しかしながら、人をワクワクさせる構成や伏線/伏線回収など、長時間の軸でストーリーを書かせるのは難しいです。
1,000~2,000字程度であれば簡単に出力できます。ただ、面白いかは別です。
コント台本、エモーショナルなショート脚本などチャレンジしましたが「面白く書く」ということはできませんでした。
一方で、人が書く物語にも弱点はあります。
時系列、登場人物の関係性、どこまで何を書いたか、そういう因果関係を整理しながら物語を書くのはとても難しい。
そこで今回「NINE」ではGoogle Studio AIを活用し、文章の整合性をチェックしながらアイデアを物語化させるためのサポートツールを独自に開発しました。
「Narrative Weaver」という独自ツールの中身はGoogleのGemini 3.0 Proです。これのすごいところは、文庫本数冊分(約100万〜200万文字)を丸ごと記憶できること。
そのため、今回のプロジェクトでは以下のような脚本ワークフローで行っています。
| 制作工程 | 技術的役割と解決課題 |
| アイデア出し&壁打ち | マンパワーとGeminiやChat GPT |
| アイデアからキャラクターやシーンを想定 | 人間→生成AI(Midjourney/Nano banana) |
| 簡単な会話劇を作成 | マンパワー |
| 会話劇から小説的な補足や肉付け(本文) | GeminiやChat GPT |
| 過去情報との整合性チェック | Narrative Weaver |
| 音声収録の用テキスト抽出 | Narrative Weaver |
キャラクター:一貫性はほぼ解決
「カットが変わると、主人公が別人の顔になる」。これがAI動画の障壁のひとつでした。
結論から言えば、Googleの「Nano Banana Pro」(11月20日リリース)によって状況は大きく変わりました。
これまでの「言葉(Text to Image)」から「参照(Reference to Image)」へとルールが変わったのです。
これまでのAIは、プロンプトで「赤いジャケット、金の刺繍…」とできる限り詳細にプロンプト書いていました。
でも、それだと毎回違うキャラクターがが出てきてしまう。
Reference to Imageにより1枚のキャラクター設定画を読み込ませれば、その顔立ちのまま「横を向く」「走る」「泣く」といった動作だけを変更できるようになったのです。

背景:一貫性に解決の兆し
キャラクターの次に課題になってきたのは「背景の一貫性」です。「逆アングルに切り替えたら、窓の位置が変わっていた」なんてことはまだまだ日常茶飯事です。
ではReference to Imageではできないか。結論から言えばできませんでした。リファレンスの参照は「内向きのカメラ」によるもののようです。

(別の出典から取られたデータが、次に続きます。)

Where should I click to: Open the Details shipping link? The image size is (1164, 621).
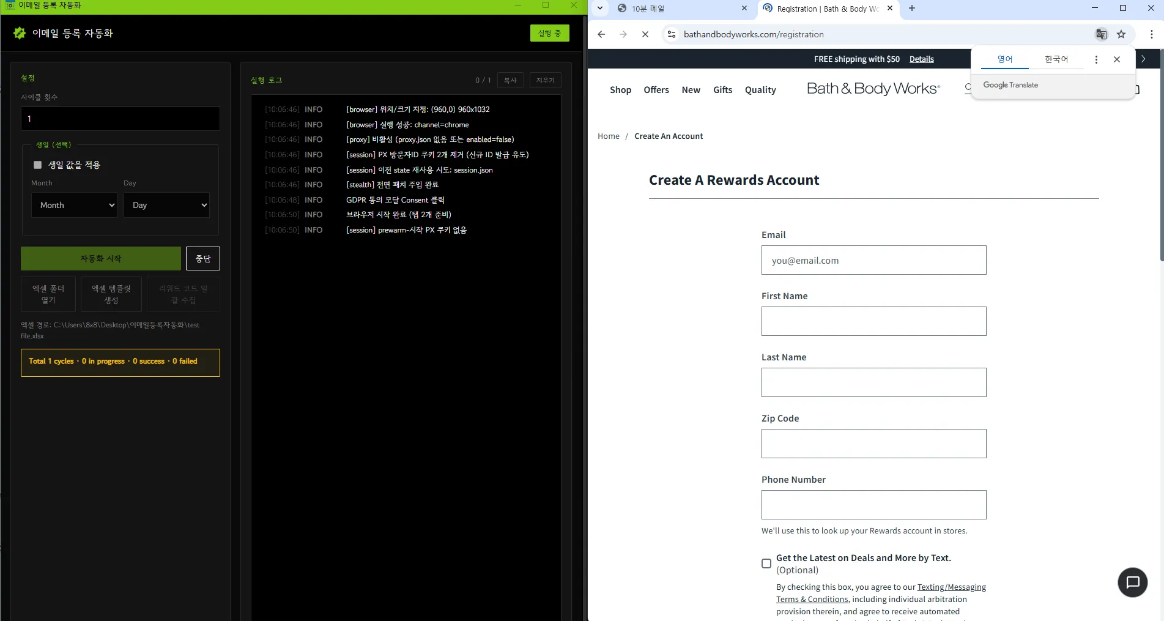tap(921, 59)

例えば、一点透視図法の街並みから、建物の側面(ファサード)を正確に描き出すような処理はできません。
おそらくAIが画像から空間を想像するというところまでいっていないのではないかと考えています。
ただ、現在は「Higgs field Angle」等の技術で、限定的ですがマルチアングル化が可能になりつつあります。
画像から空間を描き出す、という感じではないのですが、おそらくパース線をAIで補助的に引いて、角度を変えているという感じです。
ただ、課題としてははっきりしている印象なので、そう遠くないうちに解決すると思っています。
スタイル:最大の難関
「アニメ調で作ったのに、なんか実写っぽい……」。実は簡単なように見えて現状最も難しいテーマです。
画像レベル、リファレンスレベルですと統一できているように見えますが、それでも多少のブレは発生します。さらに、これを動画生成AIに流し込むと必ずしも思い通りにはなりません。
「NINE」の制作でも、油断するとすぐに質感が3DCGっぽくなったり、突然リアルな実写調になったりする現象(スタイルのブレ)に悩まされました。
グレーディングやライティングといった「作家性」に関わる部分は、AIの指定だけで完結させるのはまだ時期尚早。このスタイル指定はまだまだ実用段階とは言えないです。
AIが出してきた素材をそのまま使うのではなく、「トーンを統一する」という仕上げや確認の工程はまだまだ必要な印象です。

3ヶ月後の未来:「絵コンテ」が消える日
「3ヶ月後」なんて書くと笑われるかもしれませんが、この業界のスピード感なら「明日」の話かもしれません。
次に起きる波は「マルチアングル」と「マルチカット」です。
先日リリースの「KLING o1」や「Sora2」を見ていると、1回の指示で「引きの画」と「寄りの画」を同時に書き出すことが当たり前になりつつある。
Grokもプロンプト次第で複数のカットを連続して生成してきます。
これが何を意味するか? 「動画を作ってから、カット割りを考える」という逆転現象です。
これまでは頭の中で絵コンテを描き、それに合わせて素材を作っていました。
これからは、とりあえずシーンを動画で生成し、そこから良いアングルを切り抜いて編集する。つまり、絵コンテなしでいきなり映像編集に入れるようになる。
動画制作のコモディティ化は、これからさらに進みます。

動画制作の今後
今後、「絵コンテ」さえAIがマルチカット生成で作れるようになると、動画制作の技術的ハードルは限りなく下がります。
その時、映像制作会社に最後に残る価値は「原作(台本・脚本)」と「ディレクション」です。
現在、生成AI動画の中心は脚本のいらない短編やミュージックビデオといったものが中心です。
極端なことを言えば「キャラクターの一貫性」さえ担保されれば、誰でもそれっぽいものが作れるという状況なのです。
でも、3分を超える映像で視聴者を惹きつけられるのは、AIの性能ではなく「物語の面白さ」だけ。
つまり、「原作(台本・脚本)」そして「ディレクション」が重要になってくると考えています。
この生成AIアニメを通じて、長編の物語に生成AIだけでどこまでやれるのかを実験していきたいと思います。